[Stored data]

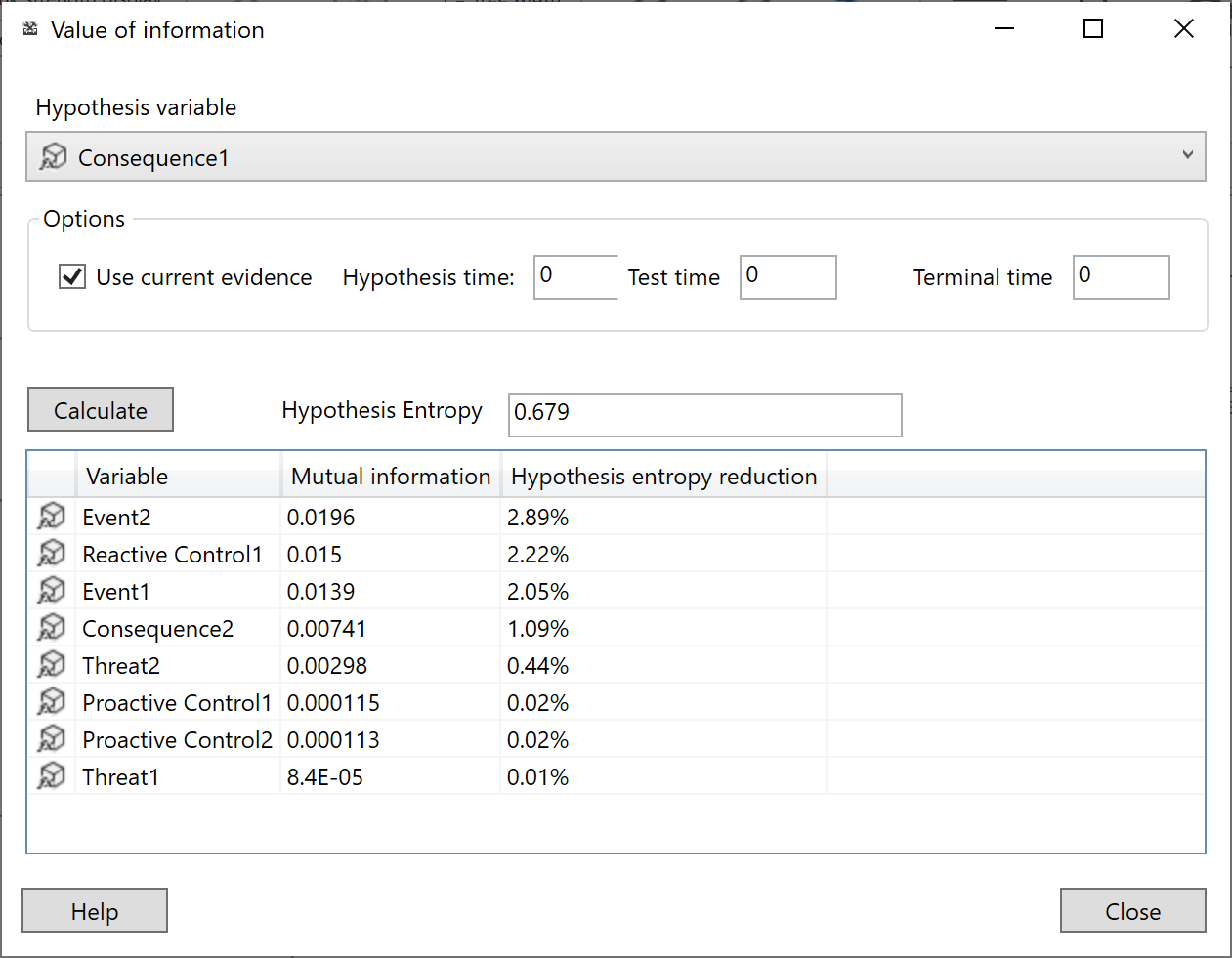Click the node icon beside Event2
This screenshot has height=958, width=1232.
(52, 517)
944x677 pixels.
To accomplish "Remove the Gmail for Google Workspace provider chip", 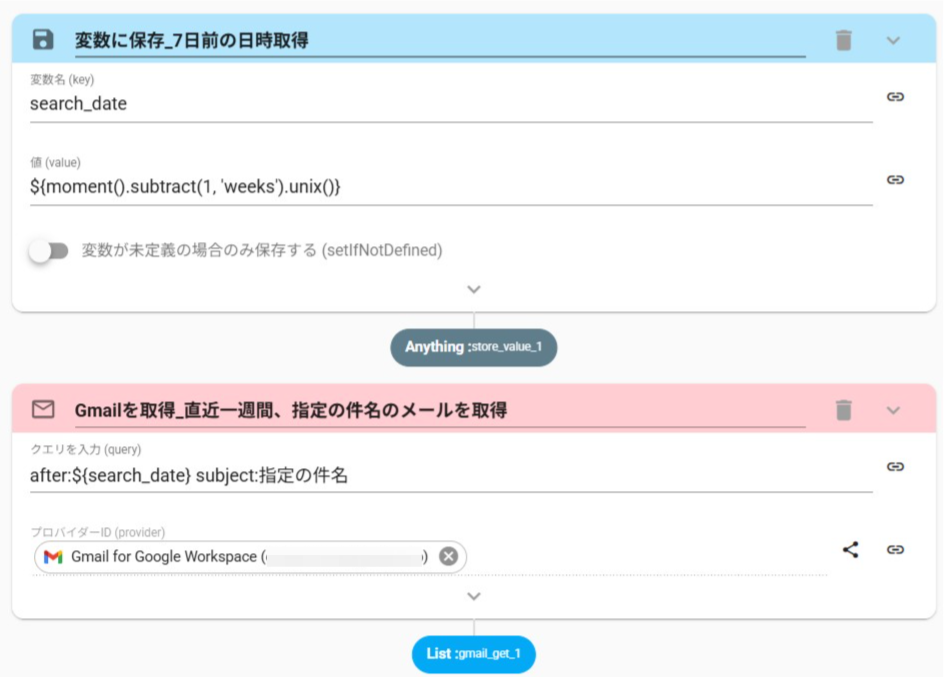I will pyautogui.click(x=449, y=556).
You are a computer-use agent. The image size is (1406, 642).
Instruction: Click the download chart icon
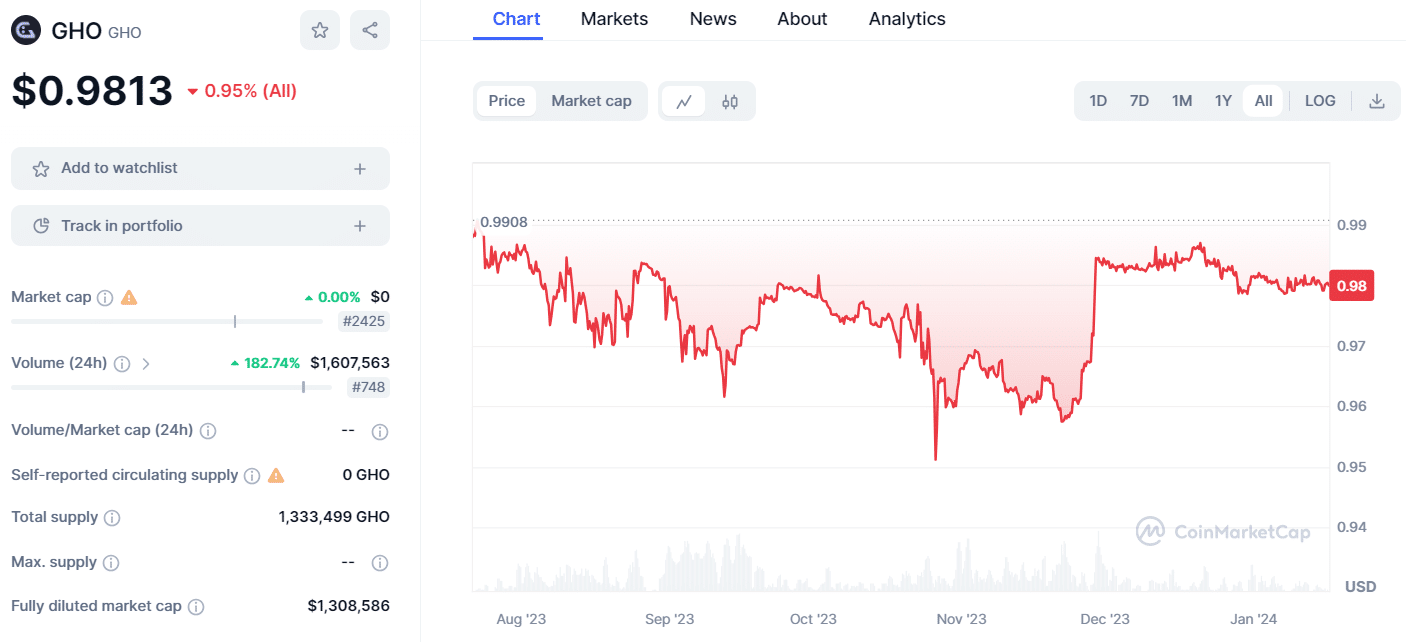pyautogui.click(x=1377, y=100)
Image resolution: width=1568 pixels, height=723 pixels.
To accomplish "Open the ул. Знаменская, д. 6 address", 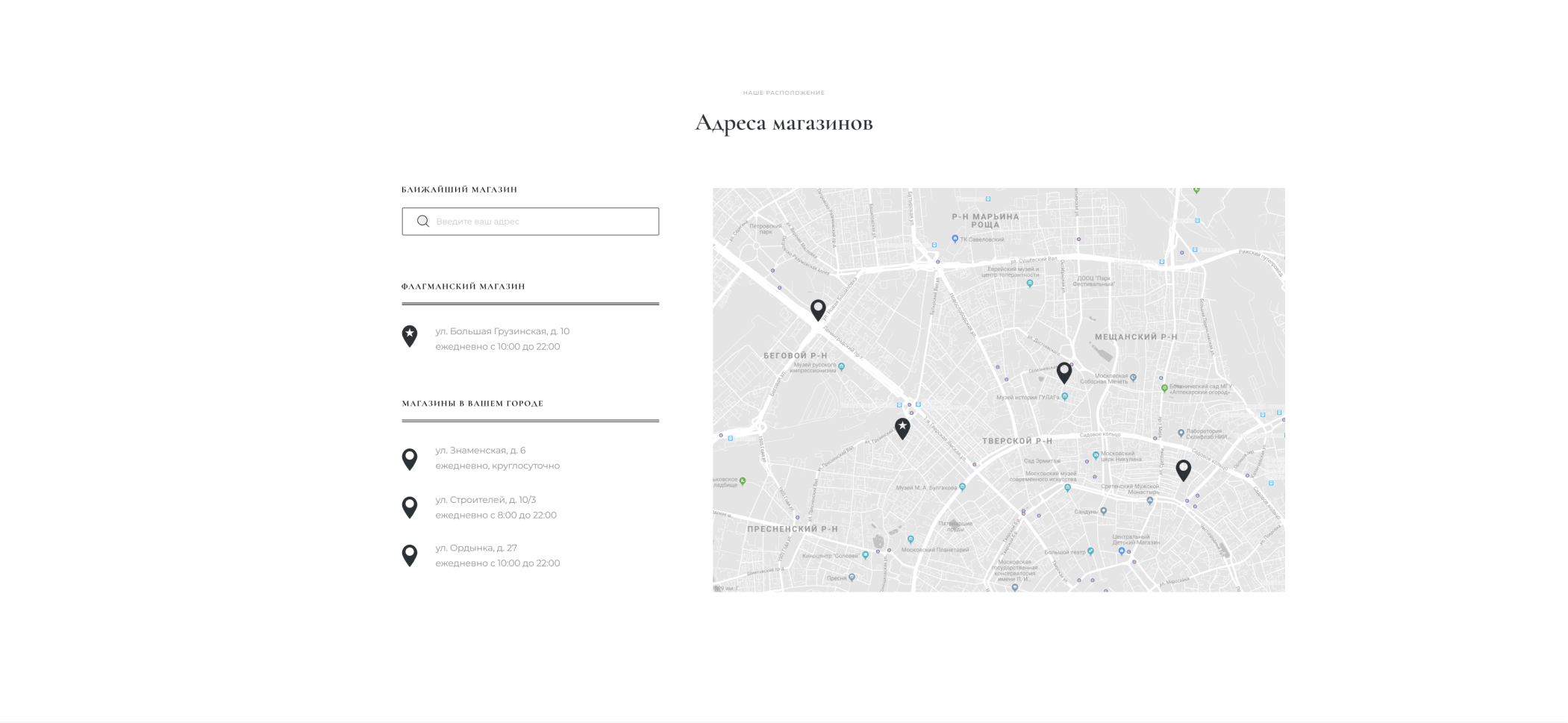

==

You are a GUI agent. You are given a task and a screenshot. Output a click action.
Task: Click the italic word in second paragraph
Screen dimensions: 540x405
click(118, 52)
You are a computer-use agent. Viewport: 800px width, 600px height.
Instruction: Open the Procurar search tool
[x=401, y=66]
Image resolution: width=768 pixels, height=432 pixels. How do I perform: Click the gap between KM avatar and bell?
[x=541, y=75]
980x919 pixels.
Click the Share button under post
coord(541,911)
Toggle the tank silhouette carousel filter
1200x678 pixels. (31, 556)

Directions for this task | Range to copy from the records above: the line containing "You are a computer-use agent. The" to the line containing "ул. Знаменская, д.", both included. Output those lines exactly and only those, skipping pictures.

Output of the exercise |
You are a computer-use agent. The image size is (1406, 642).
Instruction: Click the download chart icon
pyautogui.click(x=1377, y=100)
Image resolution: width=1568 pixels, height=723 pixels.
To accomplish "Open the ул. Знаменская, д. 6 address", 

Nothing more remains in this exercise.